* Start Task inputs *

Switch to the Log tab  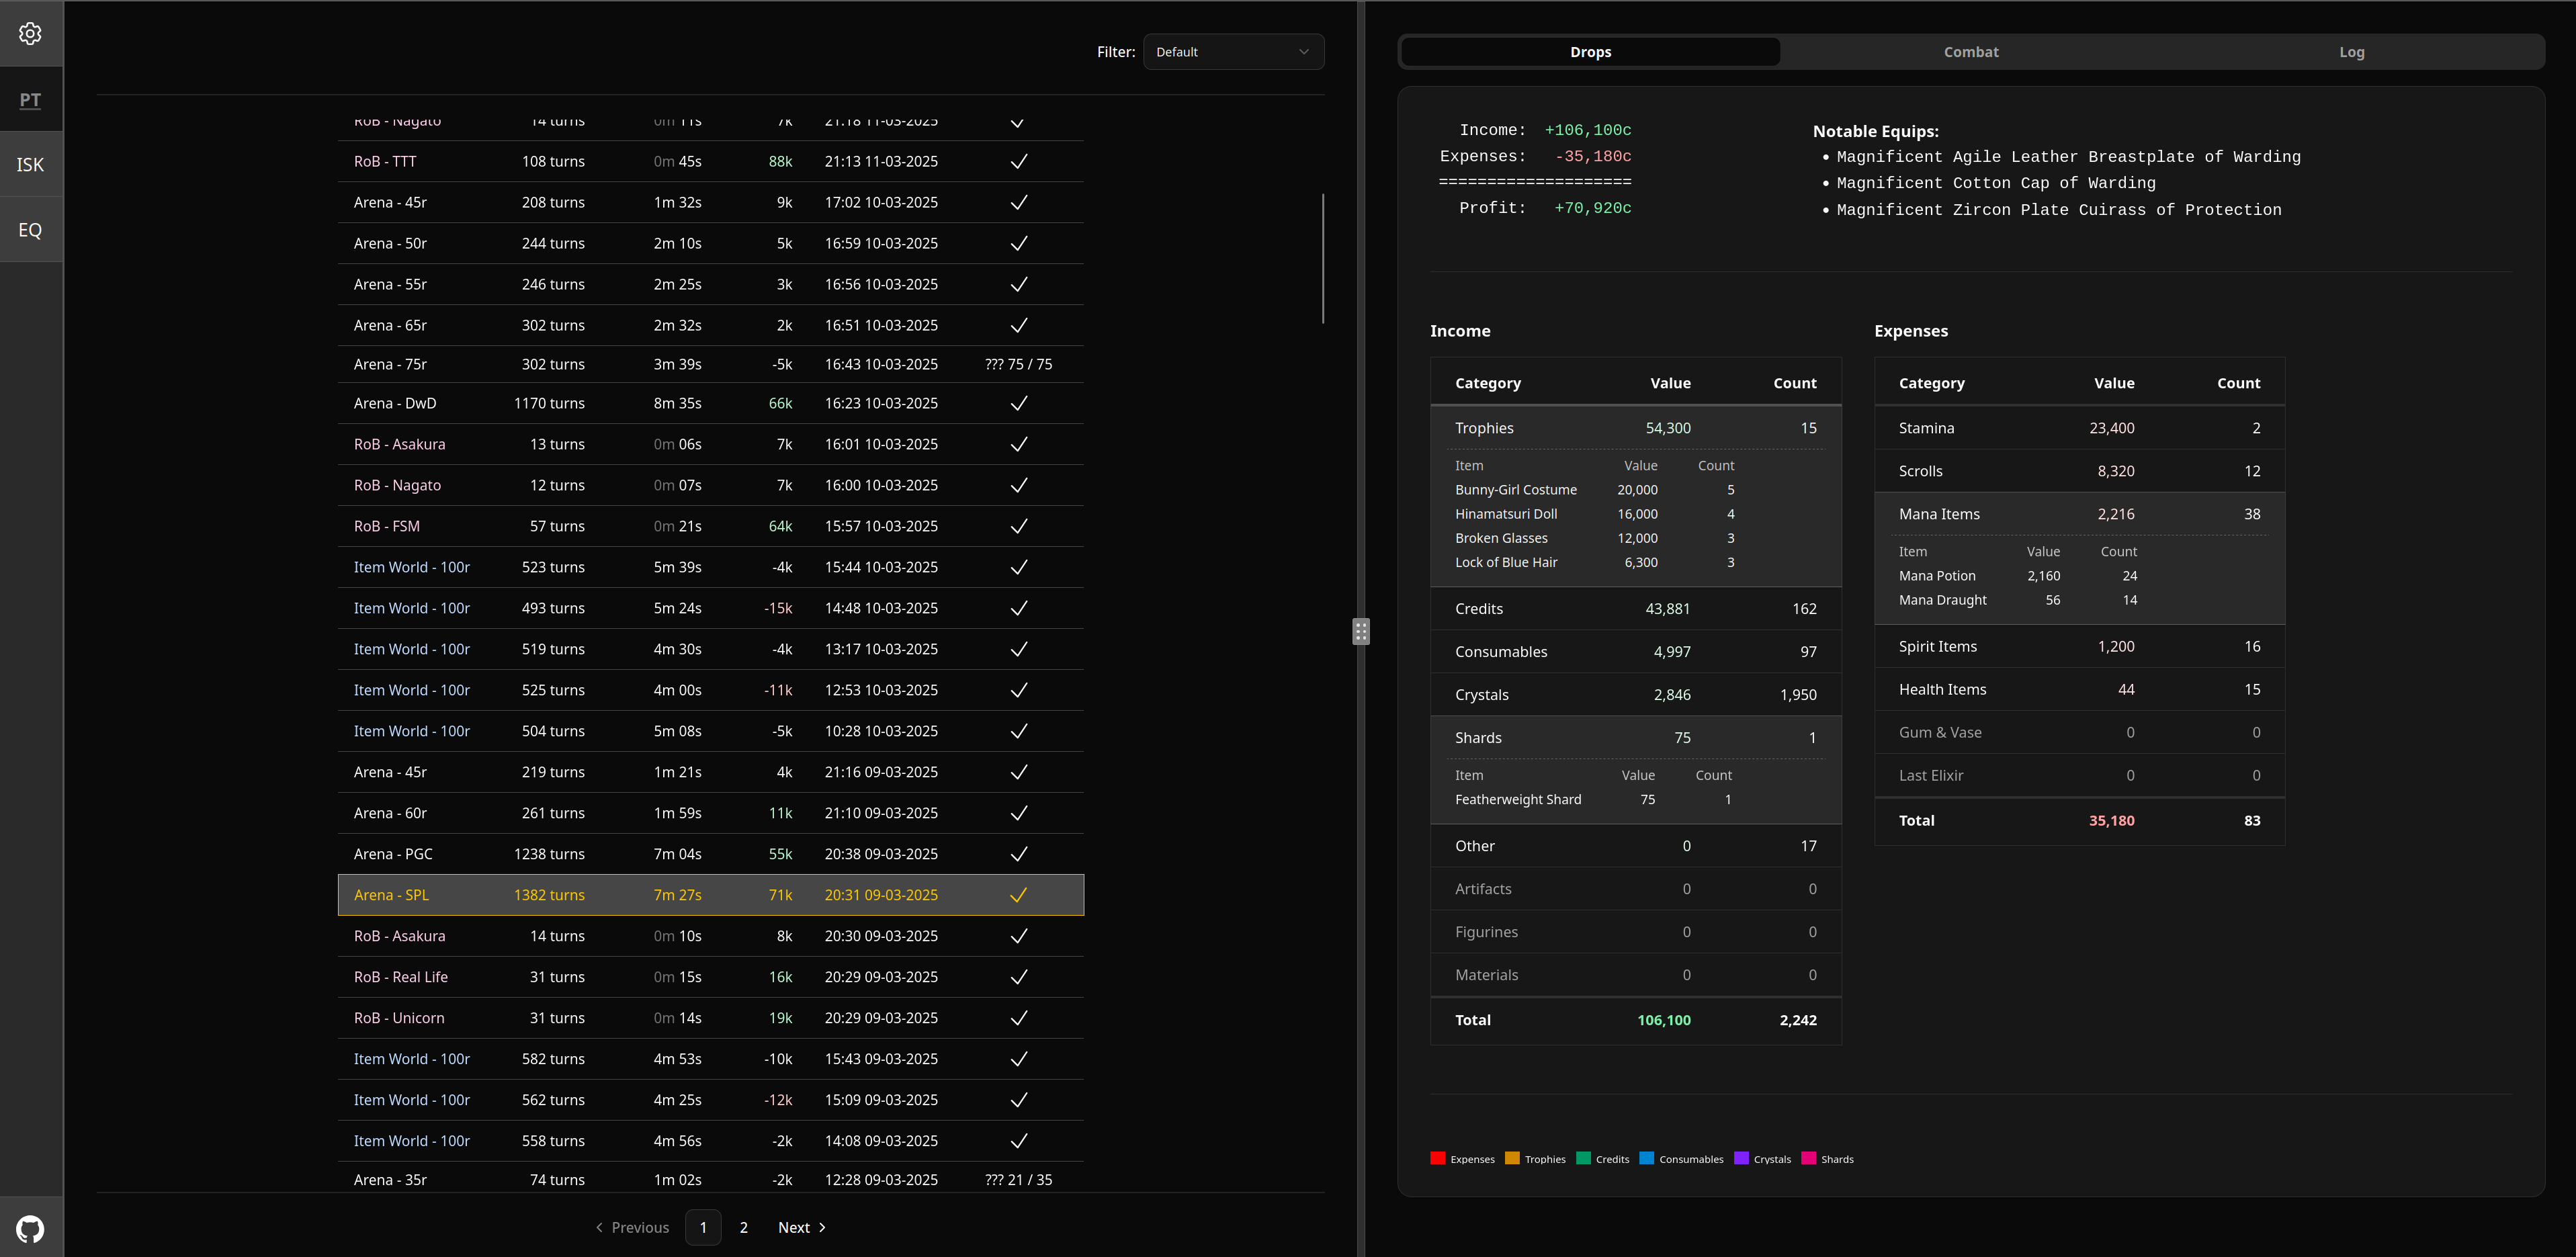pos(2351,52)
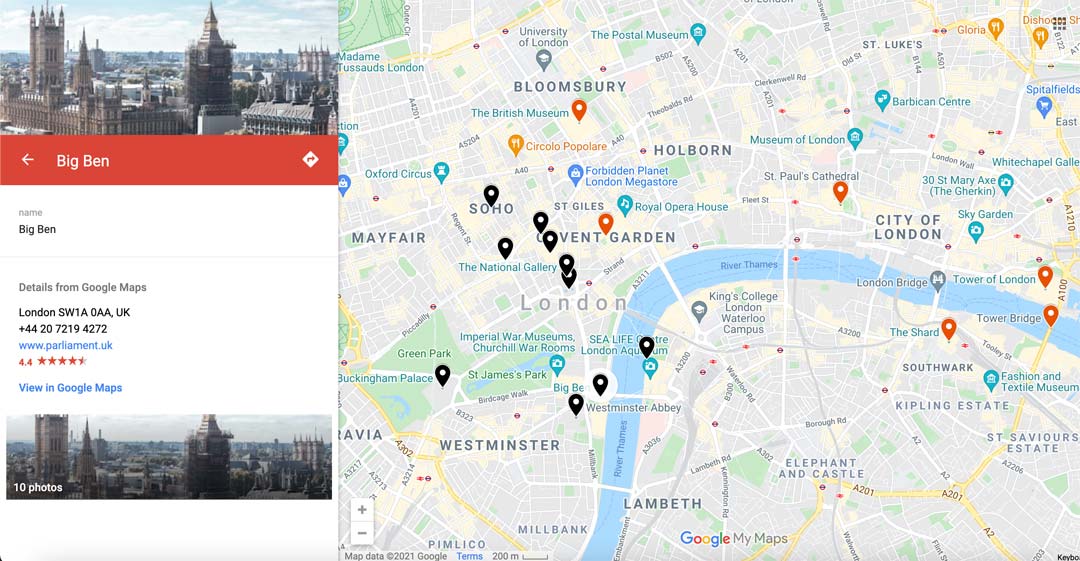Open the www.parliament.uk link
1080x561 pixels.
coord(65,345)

* End Task inputs *
* Start Task inputs *

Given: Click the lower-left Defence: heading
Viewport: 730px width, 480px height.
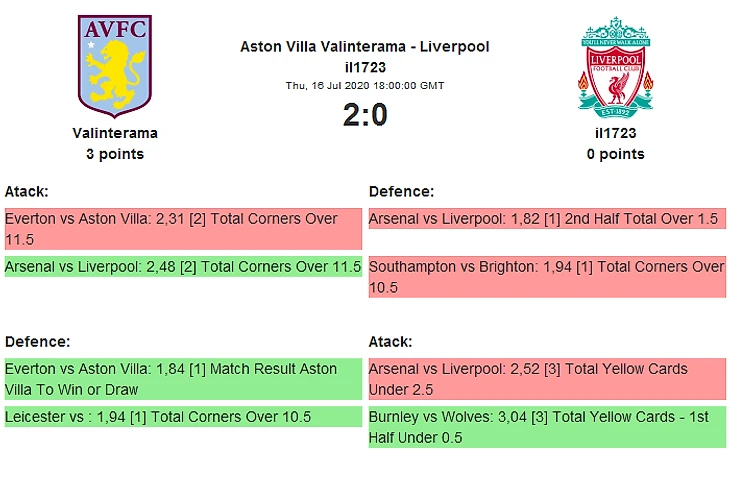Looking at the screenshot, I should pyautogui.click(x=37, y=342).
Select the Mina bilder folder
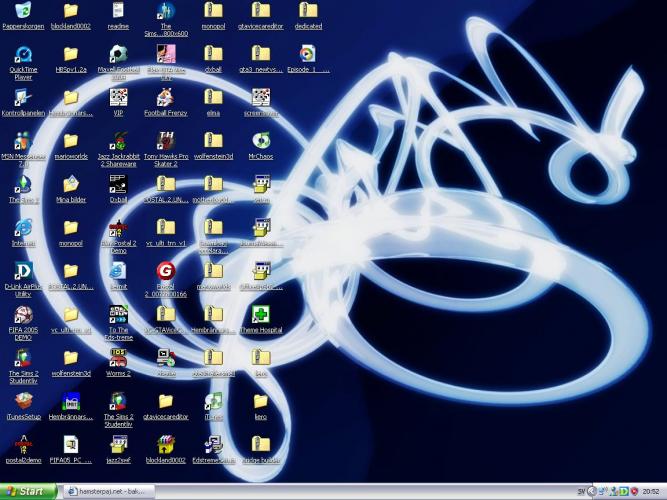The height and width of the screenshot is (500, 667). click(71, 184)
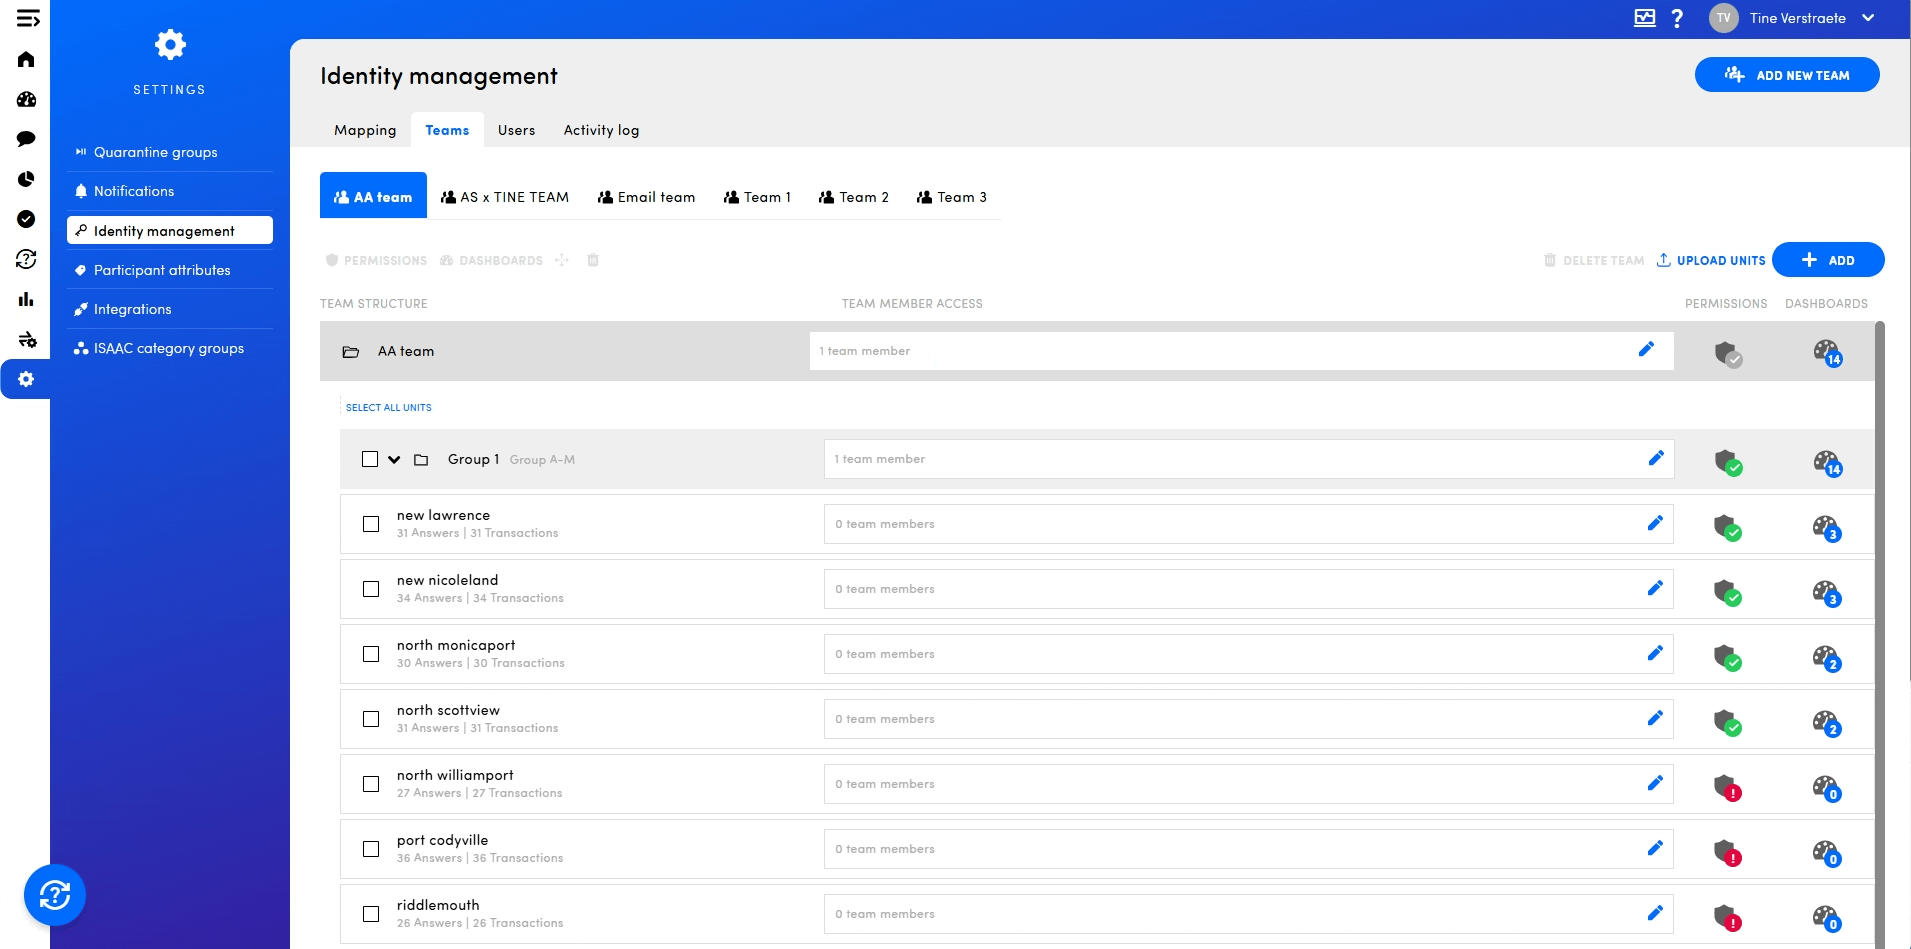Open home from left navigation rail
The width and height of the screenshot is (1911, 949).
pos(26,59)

* End Task inputs *
* Start Task inputs *

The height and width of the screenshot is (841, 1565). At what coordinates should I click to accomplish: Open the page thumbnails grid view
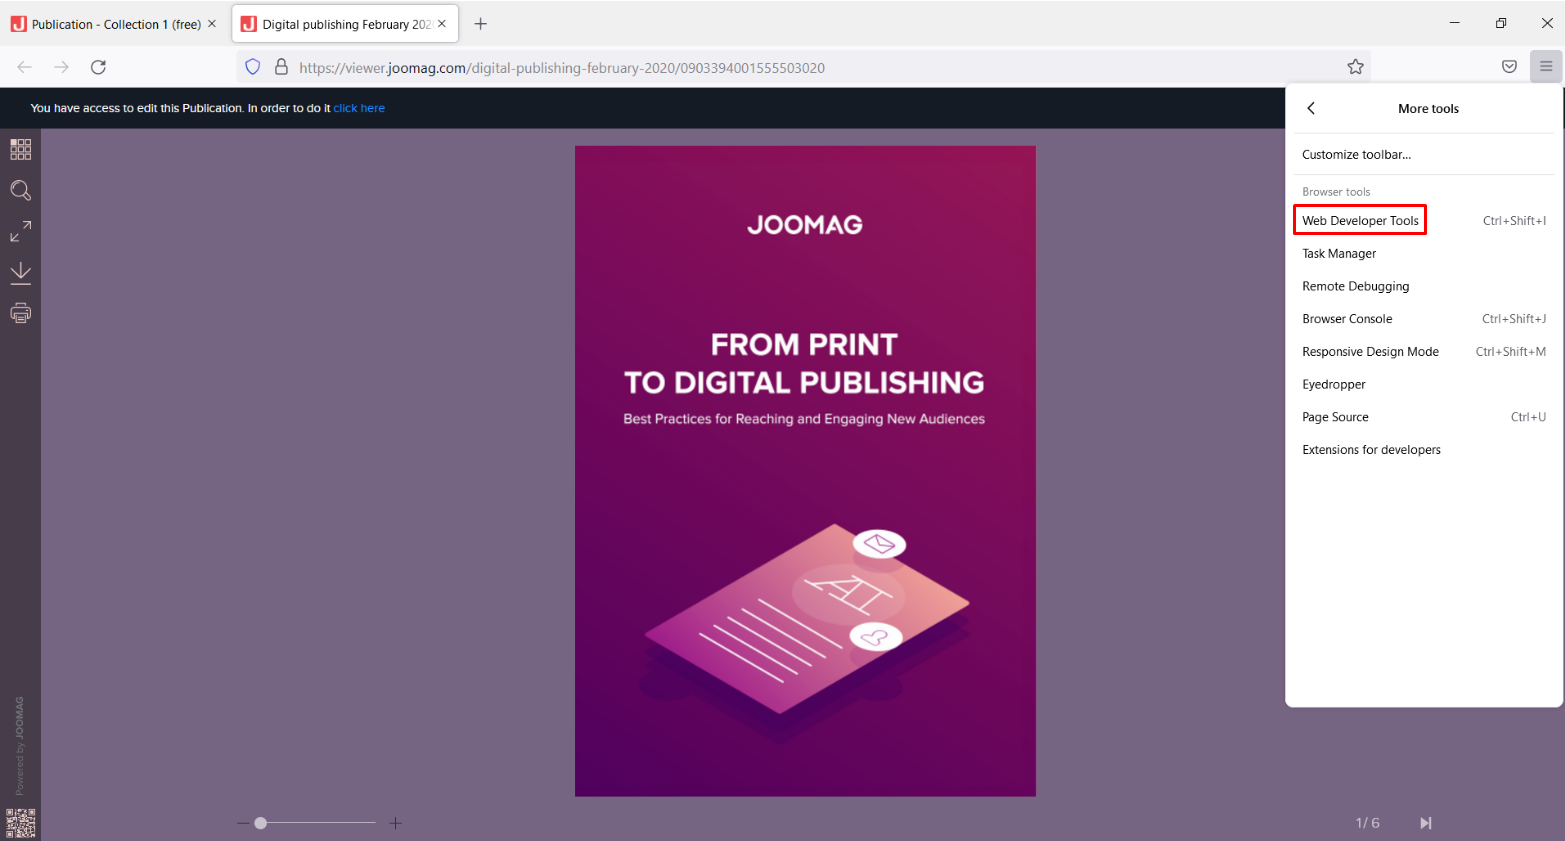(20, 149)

* End Task inputs *

• To be done:
Reproduce the lines of the records starting with the line that contains "Given: Click the lower-left Defence: heading" and going on through the line that contains "Looking at the", both included, and leave the pictures out of the answer.

• Result for this task:
Given: Click the lower-left Defence: heading
Viewport: 730px width, 480px height.
Looking at the screenshot, I should pyautogui.click(x=37, y=342).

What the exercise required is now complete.